Dass Design nicht primär etwas ist, das zur Behübschung unserer Wohnzimmer dient, zeigt sich nicht erst seit gestern. Design reflektierte schon immer sozialen Wandel – und gestaltete diesen mit. Schon während der beginnenden Industrialisierung entstanden Gegenbewegungen zur Massenproduktion wie etwa die Arts-and-Crafts-Bewegung. Nach dem ersten Weltkrieg spielten soziale Utopien erneut eine wichtige Rolle. Der Begriff Social Design kam dann in den 60er-Jahren im Zuge der Einsicht in die Grenzen des Wachstums auf. Victor Papaneks Buch «Design for the Real World. Human Ecology and Social Change»  aus 1971 – zurzeit ist dazu eine Ausstellung im Vitra Design Museum zu sehen; wir haben berichtet – ist bis heute eine wichtige Referenz, wenn es um Themen des Social Design geht. Diese sind heute aktueller denn je. Denn die Folgen der global agierenden Wachstumsökonomie werden für Menschen und Umwelt immer gravierender. Social Design stellt sich dem zunehmenden Ungleichgewicht in Bezug auf Ressourcen, Produktionsmittel und Zukunftschancen entgegen und setzt auf einen neuen, gleichberechtigten Austausch zwischen Individuum, Zivilgesellschaft, Staat und Wirtschaft auf der Basis von Dialog und Partizipation. Wie auch schon in früheren Krisenzeiten steht die Entwicklung einer weltoffenen sozialen Kultur und die Neugestaltung von sozialen Systemen, Lebens- und Arbeitsumgebungen, die eine Welt als Ganzes im Blick haben, zur Diskussion. Vor diesem Hintergrund entwickeln Architekten, Designerinnen, Handwerker und Ingenieure Lösungsansätze.

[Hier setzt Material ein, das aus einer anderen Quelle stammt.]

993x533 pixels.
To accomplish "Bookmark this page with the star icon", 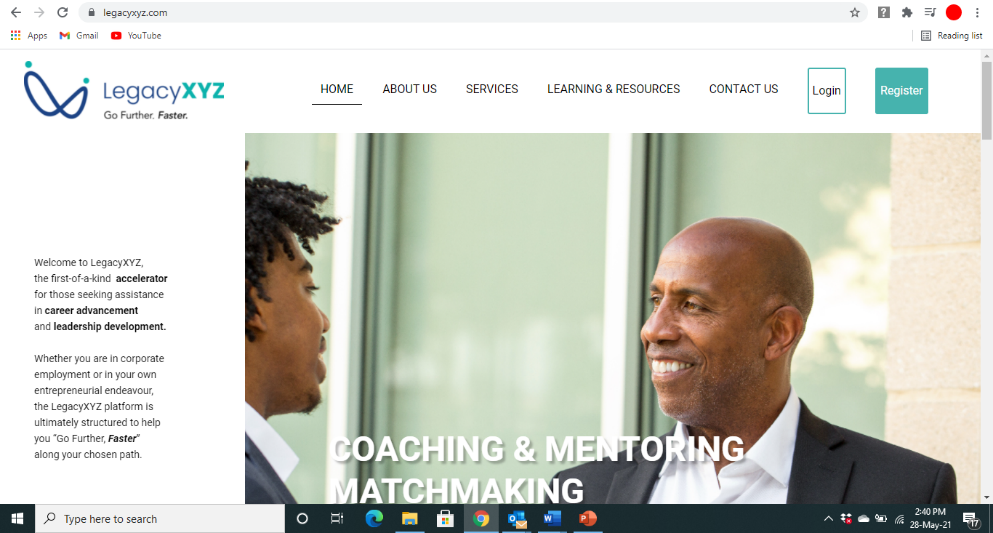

Gehl Architects, Reinstating Small-Scale Neighbourhoods in the Megacity, seit 2008, © GEHL/ENERGY FOUNDATION

Die Ausstellung im Museum für Gestaltung stellt 25 Projekte aus Bereichen wie Wohnen, Bildung, Arbeit, Umwelt, Migration oder urbaner Raum vor. Dabei stehen Projekte im öffentlichen Raum im Zentrum – einem Raum, an dessen Gestaltung Designer, Architektinnen und Landschaftsarchitekten gleichermassen beteiligt sind. Gerade in den wachsenden Megacities braucht es Freiräume, in denen verschiedene Bevölkerungsgruppen ihre Umgebung mitgestalten können. Die vorgestellten Projekte und Strategien initiieren durch eine aktive Partizipation der Menschen Prozesse, die Veränderungen anstossen können. Die Disziplin Design kann mehr als das Entwerfen von Konsumgütern. Das macht die ganze Sache nicht einfacher – im Gegenteil. Doch genau dieser Rolle zwischen den Fronten sollten sich auch Designerinnen und Designer vermehrt bewusst sein.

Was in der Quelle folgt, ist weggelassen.